| ABOUT THIS EXERCISE |
Look through the listing below and count the lines holding "question". Reply with the number alone.

| SOURCE RECORDS |
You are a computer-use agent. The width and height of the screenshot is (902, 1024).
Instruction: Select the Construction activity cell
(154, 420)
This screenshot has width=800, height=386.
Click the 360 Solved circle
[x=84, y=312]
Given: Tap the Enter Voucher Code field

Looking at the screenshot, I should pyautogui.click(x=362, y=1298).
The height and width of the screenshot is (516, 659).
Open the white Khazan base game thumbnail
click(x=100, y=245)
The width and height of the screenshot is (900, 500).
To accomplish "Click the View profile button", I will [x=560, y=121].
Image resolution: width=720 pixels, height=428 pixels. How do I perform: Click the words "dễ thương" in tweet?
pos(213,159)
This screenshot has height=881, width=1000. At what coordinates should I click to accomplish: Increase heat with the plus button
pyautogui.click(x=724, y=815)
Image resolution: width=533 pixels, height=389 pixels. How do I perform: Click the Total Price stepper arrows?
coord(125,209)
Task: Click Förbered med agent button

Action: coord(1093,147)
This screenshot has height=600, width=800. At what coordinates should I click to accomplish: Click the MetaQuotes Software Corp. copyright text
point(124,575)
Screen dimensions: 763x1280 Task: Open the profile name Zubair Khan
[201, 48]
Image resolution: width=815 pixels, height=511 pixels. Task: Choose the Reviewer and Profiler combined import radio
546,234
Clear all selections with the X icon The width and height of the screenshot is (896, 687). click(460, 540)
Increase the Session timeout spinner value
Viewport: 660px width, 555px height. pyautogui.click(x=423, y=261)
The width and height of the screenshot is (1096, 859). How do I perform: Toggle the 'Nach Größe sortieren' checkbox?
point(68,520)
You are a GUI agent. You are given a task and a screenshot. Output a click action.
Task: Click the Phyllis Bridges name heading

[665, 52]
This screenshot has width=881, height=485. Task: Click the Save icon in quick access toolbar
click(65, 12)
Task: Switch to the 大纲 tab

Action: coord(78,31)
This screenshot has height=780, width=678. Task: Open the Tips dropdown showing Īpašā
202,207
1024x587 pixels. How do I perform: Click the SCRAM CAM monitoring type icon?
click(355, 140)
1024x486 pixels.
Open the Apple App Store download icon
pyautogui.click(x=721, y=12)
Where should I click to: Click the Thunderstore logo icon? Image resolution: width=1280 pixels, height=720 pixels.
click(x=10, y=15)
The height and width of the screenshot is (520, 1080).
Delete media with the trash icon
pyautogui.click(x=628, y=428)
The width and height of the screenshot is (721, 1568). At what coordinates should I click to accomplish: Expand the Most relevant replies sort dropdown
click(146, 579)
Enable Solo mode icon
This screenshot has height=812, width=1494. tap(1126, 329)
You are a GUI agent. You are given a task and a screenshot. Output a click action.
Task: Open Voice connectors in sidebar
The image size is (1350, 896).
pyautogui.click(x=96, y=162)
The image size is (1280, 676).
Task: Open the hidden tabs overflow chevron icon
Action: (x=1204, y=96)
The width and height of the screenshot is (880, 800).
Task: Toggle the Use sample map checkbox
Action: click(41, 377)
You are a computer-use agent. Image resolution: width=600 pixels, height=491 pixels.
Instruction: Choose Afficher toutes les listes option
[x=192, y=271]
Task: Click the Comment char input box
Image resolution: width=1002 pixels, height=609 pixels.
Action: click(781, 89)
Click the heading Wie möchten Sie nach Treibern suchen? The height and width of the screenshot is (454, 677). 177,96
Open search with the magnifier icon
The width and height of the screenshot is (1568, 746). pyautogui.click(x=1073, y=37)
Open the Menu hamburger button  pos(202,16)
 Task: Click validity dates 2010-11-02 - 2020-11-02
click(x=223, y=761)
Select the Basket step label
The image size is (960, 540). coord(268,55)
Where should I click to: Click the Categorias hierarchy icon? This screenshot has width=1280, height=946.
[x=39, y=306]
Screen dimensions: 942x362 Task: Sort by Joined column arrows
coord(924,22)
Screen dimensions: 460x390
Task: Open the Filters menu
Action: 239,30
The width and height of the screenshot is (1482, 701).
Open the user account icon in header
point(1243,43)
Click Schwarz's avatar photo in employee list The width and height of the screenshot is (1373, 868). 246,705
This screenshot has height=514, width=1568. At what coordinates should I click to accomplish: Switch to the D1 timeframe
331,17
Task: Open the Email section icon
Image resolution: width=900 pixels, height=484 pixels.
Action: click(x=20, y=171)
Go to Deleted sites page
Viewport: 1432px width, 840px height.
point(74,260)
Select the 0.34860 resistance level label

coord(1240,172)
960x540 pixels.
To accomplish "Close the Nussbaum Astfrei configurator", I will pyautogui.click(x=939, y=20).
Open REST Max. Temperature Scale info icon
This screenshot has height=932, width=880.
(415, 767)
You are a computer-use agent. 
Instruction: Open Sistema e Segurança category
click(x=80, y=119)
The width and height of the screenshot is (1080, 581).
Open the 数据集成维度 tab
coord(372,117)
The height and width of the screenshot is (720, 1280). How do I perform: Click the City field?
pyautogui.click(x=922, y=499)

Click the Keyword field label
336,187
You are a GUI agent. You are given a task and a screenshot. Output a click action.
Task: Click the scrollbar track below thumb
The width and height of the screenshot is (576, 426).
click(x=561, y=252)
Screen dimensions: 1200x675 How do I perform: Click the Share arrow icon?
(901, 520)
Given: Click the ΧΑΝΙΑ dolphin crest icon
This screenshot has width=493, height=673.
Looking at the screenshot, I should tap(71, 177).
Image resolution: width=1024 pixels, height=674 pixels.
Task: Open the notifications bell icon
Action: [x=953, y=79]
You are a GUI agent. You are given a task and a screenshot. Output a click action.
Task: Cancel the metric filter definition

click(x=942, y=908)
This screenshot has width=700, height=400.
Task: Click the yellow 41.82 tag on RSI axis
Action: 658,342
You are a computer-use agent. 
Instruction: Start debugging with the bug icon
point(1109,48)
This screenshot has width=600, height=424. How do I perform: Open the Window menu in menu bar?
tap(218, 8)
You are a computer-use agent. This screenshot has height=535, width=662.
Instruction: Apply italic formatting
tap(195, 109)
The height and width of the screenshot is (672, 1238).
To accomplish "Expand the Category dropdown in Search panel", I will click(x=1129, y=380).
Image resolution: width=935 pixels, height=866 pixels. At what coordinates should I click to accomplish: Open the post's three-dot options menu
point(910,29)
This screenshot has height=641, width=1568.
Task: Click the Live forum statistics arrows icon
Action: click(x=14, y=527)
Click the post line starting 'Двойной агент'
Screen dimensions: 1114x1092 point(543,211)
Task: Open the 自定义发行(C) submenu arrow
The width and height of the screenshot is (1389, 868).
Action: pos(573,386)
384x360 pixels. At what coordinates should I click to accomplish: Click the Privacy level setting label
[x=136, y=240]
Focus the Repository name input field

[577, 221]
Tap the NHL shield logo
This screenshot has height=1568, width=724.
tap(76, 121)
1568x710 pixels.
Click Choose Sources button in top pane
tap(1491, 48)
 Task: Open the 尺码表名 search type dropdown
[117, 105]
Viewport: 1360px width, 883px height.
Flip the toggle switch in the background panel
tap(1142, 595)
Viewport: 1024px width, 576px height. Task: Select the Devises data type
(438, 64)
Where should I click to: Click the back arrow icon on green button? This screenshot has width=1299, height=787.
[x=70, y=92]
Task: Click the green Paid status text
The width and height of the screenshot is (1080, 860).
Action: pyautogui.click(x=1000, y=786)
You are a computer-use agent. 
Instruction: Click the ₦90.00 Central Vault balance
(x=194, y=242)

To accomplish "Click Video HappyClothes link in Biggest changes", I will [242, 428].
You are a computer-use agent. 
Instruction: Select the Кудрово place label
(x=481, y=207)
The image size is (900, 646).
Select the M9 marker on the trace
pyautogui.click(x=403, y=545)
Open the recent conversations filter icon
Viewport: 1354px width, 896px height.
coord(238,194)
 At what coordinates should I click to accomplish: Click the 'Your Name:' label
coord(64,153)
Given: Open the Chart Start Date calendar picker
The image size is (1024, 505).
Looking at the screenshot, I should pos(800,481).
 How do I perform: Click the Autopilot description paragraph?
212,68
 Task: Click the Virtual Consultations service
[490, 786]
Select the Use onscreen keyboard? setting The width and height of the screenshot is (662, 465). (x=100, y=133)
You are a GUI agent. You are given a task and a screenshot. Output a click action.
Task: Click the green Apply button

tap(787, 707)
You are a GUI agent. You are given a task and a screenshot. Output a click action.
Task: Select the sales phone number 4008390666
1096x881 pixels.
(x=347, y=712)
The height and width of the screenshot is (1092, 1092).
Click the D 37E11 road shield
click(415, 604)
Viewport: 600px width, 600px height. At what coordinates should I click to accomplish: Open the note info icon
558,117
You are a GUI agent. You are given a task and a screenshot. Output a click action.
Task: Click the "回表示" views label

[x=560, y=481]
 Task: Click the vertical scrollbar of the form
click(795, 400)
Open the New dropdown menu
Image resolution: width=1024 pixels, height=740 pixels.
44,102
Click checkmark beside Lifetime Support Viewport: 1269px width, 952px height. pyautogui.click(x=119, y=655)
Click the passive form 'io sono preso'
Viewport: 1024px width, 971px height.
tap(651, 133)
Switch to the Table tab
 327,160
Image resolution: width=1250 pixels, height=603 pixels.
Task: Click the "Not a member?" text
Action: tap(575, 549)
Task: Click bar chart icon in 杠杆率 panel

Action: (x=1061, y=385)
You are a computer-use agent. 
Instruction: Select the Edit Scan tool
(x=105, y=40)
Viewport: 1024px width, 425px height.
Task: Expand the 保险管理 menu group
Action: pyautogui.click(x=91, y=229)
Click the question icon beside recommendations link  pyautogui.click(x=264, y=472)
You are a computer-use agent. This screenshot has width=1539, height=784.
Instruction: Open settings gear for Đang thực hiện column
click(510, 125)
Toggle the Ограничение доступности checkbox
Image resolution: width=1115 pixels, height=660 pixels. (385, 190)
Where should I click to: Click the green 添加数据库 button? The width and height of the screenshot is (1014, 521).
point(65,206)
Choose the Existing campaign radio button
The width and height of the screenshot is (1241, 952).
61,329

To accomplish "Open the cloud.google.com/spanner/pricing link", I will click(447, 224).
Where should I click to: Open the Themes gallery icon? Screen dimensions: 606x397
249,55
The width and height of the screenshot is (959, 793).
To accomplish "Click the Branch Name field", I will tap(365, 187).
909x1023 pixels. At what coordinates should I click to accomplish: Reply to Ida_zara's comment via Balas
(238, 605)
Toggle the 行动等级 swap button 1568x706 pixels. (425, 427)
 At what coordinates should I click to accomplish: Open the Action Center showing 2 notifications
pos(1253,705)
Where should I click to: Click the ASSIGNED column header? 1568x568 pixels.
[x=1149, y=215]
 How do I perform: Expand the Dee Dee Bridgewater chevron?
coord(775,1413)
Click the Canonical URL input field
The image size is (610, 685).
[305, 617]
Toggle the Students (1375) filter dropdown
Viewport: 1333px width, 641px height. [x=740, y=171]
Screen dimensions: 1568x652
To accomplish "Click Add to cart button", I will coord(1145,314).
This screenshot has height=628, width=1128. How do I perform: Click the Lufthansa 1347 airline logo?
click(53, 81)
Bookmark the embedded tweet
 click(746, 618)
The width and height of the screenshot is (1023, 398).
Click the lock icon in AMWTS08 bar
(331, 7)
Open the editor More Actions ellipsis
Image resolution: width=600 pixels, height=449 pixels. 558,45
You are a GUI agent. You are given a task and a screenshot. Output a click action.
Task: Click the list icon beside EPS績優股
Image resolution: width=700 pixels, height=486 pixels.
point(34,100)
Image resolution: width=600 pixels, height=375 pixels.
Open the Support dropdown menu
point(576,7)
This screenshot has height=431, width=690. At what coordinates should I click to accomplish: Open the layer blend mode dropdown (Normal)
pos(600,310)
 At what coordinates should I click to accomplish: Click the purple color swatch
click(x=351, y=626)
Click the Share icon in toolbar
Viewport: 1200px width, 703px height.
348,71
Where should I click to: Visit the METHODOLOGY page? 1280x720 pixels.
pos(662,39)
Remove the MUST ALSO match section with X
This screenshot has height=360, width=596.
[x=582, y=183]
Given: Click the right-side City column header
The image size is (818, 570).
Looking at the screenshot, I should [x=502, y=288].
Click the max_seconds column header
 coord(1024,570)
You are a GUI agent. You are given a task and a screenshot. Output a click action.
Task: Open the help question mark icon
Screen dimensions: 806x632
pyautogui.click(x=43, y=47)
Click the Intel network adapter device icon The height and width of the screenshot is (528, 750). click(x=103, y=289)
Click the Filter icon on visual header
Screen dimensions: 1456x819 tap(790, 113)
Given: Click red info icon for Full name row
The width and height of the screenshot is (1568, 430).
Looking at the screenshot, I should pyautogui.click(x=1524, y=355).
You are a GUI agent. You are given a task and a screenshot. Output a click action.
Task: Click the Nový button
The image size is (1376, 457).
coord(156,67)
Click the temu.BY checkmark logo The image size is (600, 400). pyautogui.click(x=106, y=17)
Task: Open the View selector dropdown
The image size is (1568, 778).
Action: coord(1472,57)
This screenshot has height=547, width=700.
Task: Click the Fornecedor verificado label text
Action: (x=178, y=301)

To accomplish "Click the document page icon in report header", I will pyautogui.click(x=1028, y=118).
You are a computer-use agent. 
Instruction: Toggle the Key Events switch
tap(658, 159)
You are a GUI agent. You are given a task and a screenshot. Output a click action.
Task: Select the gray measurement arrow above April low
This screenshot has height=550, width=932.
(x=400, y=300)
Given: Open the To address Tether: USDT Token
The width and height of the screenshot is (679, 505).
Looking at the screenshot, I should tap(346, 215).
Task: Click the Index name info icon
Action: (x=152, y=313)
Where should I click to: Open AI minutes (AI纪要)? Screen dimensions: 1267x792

| EXERCISE SOLUTION |
2